Kategorisierung ist alltäglich in Gedanken, Sprache und Handlung, im Alltag denkmalpflegerischer Arbeit ebenfalls, dort meist aber gesetzlich nicht gestattet. Alltag kategorisiert also längst mit Gewissensbissen oder ohne solche, geboren aber aus der Not der Masse, den schwindenden Kräften. Nicht nur die Praxis, auch «wertfreie» Erfassungen kategorisieren längst durch (Nicht)Aufnahme. Kategorisierung muss daher auch offiziell denkbar sein und vor allem innerhalb des Faches entwickelt werden. Der Begriff (Kategorisierung: Scheidung, Stufung) ist hier zunächst nachrangig, wenn die Notwendigkeit anerkannt werden kann. Sie ergibt sich aus drei Punkten: Masse, Politik und Tabu Kategorisierung. Masse erzwingt Gliederung, Be Wertung, Scheidung, Trennung. Den Bestand an Kulturdenkmalen vollständig zu halten, wie es ursprünglich gedacht war (gleicher Schutz für alle), ist bei den heutigen ungegliederten und selbst verursachten Denkmalmassen ein sinnloses Himmelfahrtskommando. In der Politik formiert sich gegenüber den zunehmenden Denkmalzahlen spürbarer Unwille, der nicht ignoriert werden darf. Die Reduktion politischer Unterstützung darf nicht mit der Inflation der Denkmalzahlen beantwortet werden. Tabu Kategorisierung. Aus dem Problem der Kulturdenkmal-Massen erwuchsen der Denkmalpflege ein Problem und daraus eine unmittelbare Verpflichtung, an dessen Lösung selbst gestaltend mitzuwirken.

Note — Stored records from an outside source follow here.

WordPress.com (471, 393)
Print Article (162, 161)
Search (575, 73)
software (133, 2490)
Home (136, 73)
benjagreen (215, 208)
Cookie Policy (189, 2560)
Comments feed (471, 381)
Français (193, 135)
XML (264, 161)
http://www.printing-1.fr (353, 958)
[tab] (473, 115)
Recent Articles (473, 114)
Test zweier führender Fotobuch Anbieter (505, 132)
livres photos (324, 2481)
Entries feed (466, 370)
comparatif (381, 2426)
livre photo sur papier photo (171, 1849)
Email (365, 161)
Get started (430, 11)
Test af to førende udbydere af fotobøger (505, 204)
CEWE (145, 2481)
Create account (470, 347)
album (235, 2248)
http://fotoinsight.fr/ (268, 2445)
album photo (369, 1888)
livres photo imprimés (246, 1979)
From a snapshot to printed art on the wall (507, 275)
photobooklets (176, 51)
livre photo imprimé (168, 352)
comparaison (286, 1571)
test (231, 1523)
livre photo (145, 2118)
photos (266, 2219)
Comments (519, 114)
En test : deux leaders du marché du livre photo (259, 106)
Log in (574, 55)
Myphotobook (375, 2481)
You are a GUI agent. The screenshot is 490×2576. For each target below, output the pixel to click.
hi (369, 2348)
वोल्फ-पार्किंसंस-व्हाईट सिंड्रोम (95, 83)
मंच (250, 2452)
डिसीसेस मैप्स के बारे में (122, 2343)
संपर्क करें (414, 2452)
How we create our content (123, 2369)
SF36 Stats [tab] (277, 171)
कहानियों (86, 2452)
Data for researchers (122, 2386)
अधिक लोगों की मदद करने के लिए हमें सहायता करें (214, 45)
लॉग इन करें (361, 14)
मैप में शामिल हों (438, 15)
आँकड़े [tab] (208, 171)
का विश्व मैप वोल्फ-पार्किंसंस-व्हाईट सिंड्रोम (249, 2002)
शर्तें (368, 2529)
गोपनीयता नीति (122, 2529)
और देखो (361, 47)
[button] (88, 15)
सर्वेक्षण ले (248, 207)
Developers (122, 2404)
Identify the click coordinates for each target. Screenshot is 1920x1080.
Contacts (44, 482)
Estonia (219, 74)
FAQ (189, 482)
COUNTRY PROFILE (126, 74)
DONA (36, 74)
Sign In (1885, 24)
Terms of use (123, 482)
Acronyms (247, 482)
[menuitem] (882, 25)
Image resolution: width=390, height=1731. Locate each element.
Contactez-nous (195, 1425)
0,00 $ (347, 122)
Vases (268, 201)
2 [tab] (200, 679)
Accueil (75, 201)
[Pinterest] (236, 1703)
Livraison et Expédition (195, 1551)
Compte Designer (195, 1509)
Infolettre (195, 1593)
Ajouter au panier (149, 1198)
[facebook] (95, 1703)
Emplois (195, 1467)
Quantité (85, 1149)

Damit nicht andere einfach so gestalten. Bei nüchterner Betrachtung besteht kein Grund, das Kategorisierungstabu aufrecht zu erhalten. Denn das hieße, ein Rettungsboot vor dem Zu-Wasser-lassen schon anbohren. Daher ein Kategorisierungsvorschlag: Denkmale sollen nach ihrer Bedeutung in «Urkunde» und «Bild» geschieden werden. Gleichzeitig aber soll beider Betreuung vor Ort nach Art und Umfang der vorgesehenen Maßnahme zwischen Fach- und Schutzbehörde systematisch aufgeteilt werden. Schließlich wird das Denkmodell der Entkoppelung vorgestellt, nach dem die Denkmalfachbehörde auf denkmalwerte Substanz, auf historische Bedeutung hinweist, aber nicht mehr für deren Erhaltung durch alle Instanzen einsteht. Die Denkmalpflege hätte so nicht mehr die fatale Alleinzuständigkeit für das Alte und könnte sich vom Erzwinger der Denkmalpflege zum Begleiter im Umgang mit alter Substanz wandeln, könnte Wissen mitteilen, könnte Rat anbieten und damit letztlich erfolgreicher arbeiten.